I just finished Difficult Women and An Untamed State, and am almost done with Ayiti. They are on my Kindle, which I use mostly to read in bed at night after my husband and dogs are asleep. Over the past month, I’ve spent many a night falling asleep in its glow because I try so hard to stay awake, want so badly to keep reading even as my body shuts down. Difficult Women in particular had a haunting effect on me. Days after reading a particular story, I’d still be thinking about it. There were a few of the stories that held me in such a fugue that when I got to the end, I momentarily couldn’t remember what I was reading or who had written it — because I’d been so thoroughly IN it, lost in the story completely.

Harper Collins says of her upcoming Hunger: A Memoir of (My) Body,

With the bracing candor, vulnerability, and authority that have made her one of the most admired voices of her generation, Roxane explores what it means to be overweight in a time when the bigger you are, the less you are seen. Hunger is a deeply personal memoir from one of our finest writers, and tells a story that hasn’t yet been told but needs to be.

And finally there is World of Wakanda, a spin-off from Marvel’s Black Panther title, making Gay one of the first black women to be a lead writer for the publisher. She’s also published multiple essays, stories, commentaries, and articles in various publications and collections.

Roxane Gay is an American feminist writer, professor, editor and commentator. She was born in Nebraska to Haitian parents. Her family moved around a lot when she was younger, so she found solace in books, started writing when she was four. “I was a loner, shy and awkward,” but she was close with her two siblings, two younger brothers, and had a happy childhood. It ended with a violent sexual assault by a group of boys when she was 12, a subject she’s written about both in fiction and non-fiction. She says that what happened, “was as bad as you might expect. I came home a completely different person.” In her 2015 TED Talk, Gay said,

There was an incident. I call it an incident so I can carry the burden of what happened. Some boys broke me, when I was so young, I did not know what boys can do to break a girl. They treated me like I was nothing. I began to believe I was nothing. They stole my voice, and in the after, I did not dare to believe that anything I might say could matter.
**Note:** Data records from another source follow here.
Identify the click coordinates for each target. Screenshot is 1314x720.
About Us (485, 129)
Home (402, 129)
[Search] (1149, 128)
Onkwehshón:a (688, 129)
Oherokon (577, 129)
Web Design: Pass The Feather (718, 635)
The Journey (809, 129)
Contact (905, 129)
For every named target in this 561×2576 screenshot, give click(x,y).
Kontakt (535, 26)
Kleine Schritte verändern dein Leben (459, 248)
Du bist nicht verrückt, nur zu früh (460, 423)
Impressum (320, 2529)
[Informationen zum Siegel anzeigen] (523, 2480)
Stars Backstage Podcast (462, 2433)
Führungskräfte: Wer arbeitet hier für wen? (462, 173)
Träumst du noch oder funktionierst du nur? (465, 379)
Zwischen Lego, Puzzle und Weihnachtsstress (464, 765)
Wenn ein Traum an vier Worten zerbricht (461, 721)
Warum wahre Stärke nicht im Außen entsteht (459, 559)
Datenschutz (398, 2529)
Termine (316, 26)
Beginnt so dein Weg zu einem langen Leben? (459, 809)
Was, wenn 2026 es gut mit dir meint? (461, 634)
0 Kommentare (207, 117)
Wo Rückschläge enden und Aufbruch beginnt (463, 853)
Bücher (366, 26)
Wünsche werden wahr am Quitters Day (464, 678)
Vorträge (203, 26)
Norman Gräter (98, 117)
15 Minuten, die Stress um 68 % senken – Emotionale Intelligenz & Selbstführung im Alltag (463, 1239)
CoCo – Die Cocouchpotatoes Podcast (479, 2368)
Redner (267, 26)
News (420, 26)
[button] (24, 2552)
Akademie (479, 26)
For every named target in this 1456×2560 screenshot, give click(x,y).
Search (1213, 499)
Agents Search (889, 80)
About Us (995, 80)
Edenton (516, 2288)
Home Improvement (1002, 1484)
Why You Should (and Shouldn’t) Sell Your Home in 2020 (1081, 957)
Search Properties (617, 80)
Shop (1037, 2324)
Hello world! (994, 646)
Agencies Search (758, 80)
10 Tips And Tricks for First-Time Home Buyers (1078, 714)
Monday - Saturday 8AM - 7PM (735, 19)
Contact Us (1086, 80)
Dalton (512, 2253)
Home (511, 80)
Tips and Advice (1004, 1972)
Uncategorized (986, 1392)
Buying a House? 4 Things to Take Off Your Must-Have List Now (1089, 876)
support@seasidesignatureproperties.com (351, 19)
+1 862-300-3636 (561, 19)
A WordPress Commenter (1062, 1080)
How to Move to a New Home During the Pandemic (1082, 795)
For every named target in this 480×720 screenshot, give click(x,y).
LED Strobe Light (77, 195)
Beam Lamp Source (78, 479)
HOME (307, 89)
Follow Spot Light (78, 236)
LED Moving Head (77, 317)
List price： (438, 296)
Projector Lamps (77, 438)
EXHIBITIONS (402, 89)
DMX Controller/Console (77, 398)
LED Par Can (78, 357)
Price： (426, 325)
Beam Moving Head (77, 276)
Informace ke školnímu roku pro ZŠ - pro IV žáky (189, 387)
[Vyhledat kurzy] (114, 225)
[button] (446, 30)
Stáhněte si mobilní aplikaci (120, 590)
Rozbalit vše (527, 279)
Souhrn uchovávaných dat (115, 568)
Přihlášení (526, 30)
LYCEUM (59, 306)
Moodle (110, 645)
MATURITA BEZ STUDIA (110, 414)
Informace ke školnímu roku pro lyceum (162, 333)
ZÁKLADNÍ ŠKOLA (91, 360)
But — I had writing. And there, I wrote myself back together. I wrote myself toward a stronger version of myself. I read the words of women who might understand a story like mine, and women who looked like me, and understood what it was like to move through the world with brown skin. I read the words of women who showed me I was not nothing. I learned to write like them, and then I learned to write as myself. I found my voice again, and I started to believe that my voice is powerful beyond measure.

Through writing and feminism, I also found that if I was a little bit brave, another woman might hear me and see me and recognize that none of us are the nothing the world tries to tell us we are.


Video: Roxane Gay’s TED Talk, “Confessions of a Bad Feminist”

In her mid-teens, she went to an exclusive boarding school, where a teacher saw in her writing both a promising talent and a very troubled person. He facilitated her getting help and encouraged her as a writer. “He taught me craft, and he also taught me discipline. He told me to write every day. I was very impressionable, and so I write every day.” Gay wrote erotica in her early 20s, before shifting to literary fiction and non-fiction as she completed her graduate degrees and started her teaching career. “Although she obviously wishes the rape had never happened, she knows it has shaped her as a writer. ‘I don’t think I would have a fraction of the fierceness in my writing if I hadn’t had to endure that, and the aftermath,’ she says,” (Roxane Gay: meet the bad feminist).

For Gay, writing is a way, “to think through what it means to be in this world.”

I definitely write to reach other people, but I write for myself first. I don’t mean that in an arrogant way. It’s just that this is me trying to make sense of my place, and how did I get here, and why am I so lucky in some ways, and so unlucky in others? So it starts with me, and then I move beyond the self, as much as I can.

As an adult, besides being a teacher and a writer, and a popular speaker, Gay is also a competitive Scrabble player.